Most software domains rely on compilers to translate high-level code to multiple different machine languages, with performance not too much worse than what developers would have the patience to write directly in assembly language. However, cryptography has been an exception, where many performance-critical routines have been written directly in assembly (sometimes through metaprogramming layers). Some past work has shown how to do formal verification of that assembly, and other work has shown how to generate C code automatically along with formal proof, but with consequent performance penalties vs. the best-known assembly. We present CryptOpt, the first compilation pipeline that specializes high-level cryptographic functional programs into assembly code significantly faster than what GCC or Clang produce, with mechanized proof (in Coq) whose final theorem statement mentions little beyond the input functional program and the operational semantics of x86-64 assembly. On the optimization side, we apply randomized search through the space of assembly programs, with repeated automatic benchmarking on target CPUs. On the formal-verification side, we connect to the Fiat Cryptography framework (which translates functional programs into C-like IR code) and extend it with a new formally verified program-equivalence checker, incorporating a modest subset of known features of SMT solvers and symbolic-execution engines. The overall prototype is quite practical, e.g. producing new fastest-known implementations of finite-field arithmetic for both Curve25519 (part of the TLS standard) and the Bitcoin elliptic curve secp256k1 for the Intel $12^{th}$ and $13^{th}$ generations.
翻译:----
大多数软件领域都依赖于编译器将高级代码转换为多种不同的机器语言,性能不会比开发者直接用汇编语言写的代码差太多。
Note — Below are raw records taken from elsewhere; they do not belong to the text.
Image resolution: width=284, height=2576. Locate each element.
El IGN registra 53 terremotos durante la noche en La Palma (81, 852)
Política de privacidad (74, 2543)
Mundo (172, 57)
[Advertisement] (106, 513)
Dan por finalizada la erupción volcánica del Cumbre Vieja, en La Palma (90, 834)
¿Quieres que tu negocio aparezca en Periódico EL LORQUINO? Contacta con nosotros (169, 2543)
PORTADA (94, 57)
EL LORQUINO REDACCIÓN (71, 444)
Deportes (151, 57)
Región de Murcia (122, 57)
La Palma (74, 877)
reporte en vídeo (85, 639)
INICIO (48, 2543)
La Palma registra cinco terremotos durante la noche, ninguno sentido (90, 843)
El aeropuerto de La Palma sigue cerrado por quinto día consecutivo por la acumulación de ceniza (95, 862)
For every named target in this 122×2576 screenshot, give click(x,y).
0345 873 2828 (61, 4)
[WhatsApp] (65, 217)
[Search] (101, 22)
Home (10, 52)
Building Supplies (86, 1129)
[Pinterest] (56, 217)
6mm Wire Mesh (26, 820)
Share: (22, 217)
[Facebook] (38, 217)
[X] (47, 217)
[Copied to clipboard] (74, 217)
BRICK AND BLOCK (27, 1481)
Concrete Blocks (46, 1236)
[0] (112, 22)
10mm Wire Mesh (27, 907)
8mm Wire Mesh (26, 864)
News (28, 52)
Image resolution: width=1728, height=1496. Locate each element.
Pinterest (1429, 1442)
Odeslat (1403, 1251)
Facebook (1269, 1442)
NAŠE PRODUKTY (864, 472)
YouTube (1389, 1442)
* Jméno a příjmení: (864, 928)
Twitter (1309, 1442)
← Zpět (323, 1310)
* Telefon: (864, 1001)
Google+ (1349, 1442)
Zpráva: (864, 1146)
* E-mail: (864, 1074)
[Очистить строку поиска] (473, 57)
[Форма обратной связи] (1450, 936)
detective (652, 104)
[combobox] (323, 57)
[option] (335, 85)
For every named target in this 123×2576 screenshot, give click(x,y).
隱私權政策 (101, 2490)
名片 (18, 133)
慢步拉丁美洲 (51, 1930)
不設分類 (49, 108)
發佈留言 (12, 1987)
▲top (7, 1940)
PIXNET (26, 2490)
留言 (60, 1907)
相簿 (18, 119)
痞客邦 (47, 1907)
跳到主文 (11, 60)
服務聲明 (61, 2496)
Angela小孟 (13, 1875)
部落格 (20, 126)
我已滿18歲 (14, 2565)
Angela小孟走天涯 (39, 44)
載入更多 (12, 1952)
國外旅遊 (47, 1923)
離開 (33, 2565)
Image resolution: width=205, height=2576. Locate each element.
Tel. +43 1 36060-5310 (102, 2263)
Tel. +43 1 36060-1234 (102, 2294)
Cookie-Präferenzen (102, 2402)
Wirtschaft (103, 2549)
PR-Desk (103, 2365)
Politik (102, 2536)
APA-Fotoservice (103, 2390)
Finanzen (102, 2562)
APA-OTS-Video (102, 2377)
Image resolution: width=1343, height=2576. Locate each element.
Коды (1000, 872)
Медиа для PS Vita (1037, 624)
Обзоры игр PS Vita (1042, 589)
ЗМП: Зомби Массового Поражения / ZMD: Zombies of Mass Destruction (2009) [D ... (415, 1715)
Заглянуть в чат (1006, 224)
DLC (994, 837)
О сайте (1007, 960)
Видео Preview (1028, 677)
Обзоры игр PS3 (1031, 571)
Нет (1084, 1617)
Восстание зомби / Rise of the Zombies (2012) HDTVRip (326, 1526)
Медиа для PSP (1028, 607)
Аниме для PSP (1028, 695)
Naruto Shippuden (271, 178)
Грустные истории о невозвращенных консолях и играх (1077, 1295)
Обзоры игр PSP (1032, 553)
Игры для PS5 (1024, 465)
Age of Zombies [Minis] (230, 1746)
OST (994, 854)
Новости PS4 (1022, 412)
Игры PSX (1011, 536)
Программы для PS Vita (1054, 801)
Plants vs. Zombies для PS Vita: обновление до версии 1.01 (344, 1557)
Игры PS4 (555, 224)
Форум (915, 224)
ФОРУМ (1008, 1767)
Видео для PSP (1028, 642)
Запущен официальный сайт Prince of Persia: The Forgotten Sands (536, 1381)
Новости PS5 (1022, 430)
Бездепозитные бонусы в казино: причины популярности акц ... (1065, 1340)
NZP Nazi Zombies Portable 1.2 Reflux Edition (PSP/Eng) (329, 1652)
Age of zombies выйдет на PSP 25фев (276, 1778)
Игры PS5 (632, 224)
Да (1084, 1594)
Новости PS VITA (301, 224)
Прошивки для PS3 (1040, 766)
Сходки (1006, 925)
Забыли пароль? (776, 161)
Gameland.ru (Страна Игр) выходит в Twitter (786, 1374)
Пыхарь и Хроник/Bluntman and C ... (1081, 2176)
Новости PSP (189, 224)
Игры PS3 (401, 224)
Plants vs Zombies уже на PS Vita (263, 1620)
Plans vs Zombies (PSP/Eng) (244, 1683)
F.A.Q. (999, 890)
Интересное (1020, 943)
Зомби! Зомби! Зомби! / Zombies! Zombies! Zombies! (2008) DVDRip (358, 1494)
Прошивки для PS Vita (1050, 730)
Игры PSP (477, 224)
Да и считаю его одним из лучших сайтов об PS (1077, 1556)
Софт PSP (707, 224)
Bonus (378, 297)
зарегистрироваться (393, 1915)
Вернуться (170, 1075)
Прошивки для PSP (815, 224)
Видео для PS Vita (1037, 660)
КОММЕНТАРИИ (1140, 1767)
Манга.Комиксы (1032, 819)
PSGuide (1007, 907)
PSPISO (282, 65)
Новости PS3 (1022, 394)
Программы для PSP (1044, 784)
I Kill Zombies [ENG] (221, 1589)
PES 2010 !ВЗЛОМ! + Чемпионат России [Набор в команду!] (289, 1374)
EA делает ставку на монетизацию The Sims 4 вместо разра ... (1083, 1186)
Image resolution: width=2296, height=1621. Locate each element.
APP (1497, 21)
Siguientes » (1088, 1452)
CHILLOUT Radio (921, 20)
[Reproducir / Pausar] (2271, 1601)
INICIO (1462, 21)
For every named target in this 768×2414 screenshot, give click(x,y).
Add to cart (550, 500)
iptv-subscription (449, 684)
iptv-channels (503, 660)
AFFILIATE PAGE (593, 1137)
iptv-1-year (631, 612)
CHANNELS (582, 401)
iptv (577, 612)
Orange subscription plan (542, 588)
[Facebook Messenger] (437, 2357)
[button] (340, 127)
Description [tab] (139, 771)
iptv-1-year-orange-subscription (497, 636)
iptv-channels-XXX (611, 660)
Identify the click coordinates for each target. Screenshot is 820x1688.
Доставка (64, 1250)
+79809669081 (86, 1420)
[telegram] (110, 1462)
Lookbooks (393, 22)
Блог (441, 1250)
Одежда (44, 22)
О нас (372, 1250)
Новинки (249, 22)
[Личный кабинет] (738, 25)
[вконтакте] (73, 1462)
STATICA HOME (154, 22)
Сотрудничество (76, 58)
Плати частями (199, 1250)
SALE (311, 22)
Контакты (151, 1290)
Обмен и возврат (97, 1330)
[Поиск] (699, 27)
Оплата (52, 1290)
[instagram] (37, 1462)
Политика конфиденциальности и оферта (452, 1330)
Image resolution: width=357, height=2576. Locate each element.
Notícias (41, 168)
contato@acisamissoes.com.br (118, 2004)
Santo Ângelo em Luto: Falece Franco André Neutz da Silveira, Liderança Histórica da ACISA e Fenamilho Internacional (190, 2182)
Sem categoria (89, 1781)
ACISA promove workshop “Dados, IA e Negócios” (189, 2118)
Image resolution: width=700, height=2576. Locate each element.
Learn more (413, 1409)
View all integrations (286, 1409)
然而,密码学是个例外,在密码学中,许多性能关键的例程都是直接用汇编语言编写的(有时是通过元编程层)。过去的一些工作显示出如何对这些汇编语言进行形式化验证,其他工作则显示出如何自动产生C代码及其形式证明,但相应的性能损失超过了已知的最优汇编语言。我们提出了CryptOpt,这是第一个将高级密码功能程序专门转换为汇编代码的编译管道,其速度比GCC或Clang产生的快得多,具有Coq的机械化证明,其最终定理声明很少涉及输入功能程序和x86-64汇编语言的操作语义。在优化方面,我们通过组合使用针对程序空间的随机搜索和针对目标CPU的重复自动基准测试来实现。在形式验证方面,我们连接到Fiat Cryptography框架(将功能程序转换为类似C的IR代码),并通过新的形式验证程序等价检查器对其进行扩展,将已知的SMT求解器和符号执行引擎的一些特性纳入其中。整体原型非常实用,例如为Intel第12和第13代生产了新的终止条件场算术的最快已知实现,包括Curve25519(TLS标准的一部分)和Bitcoin椭圆曲线secp256k1。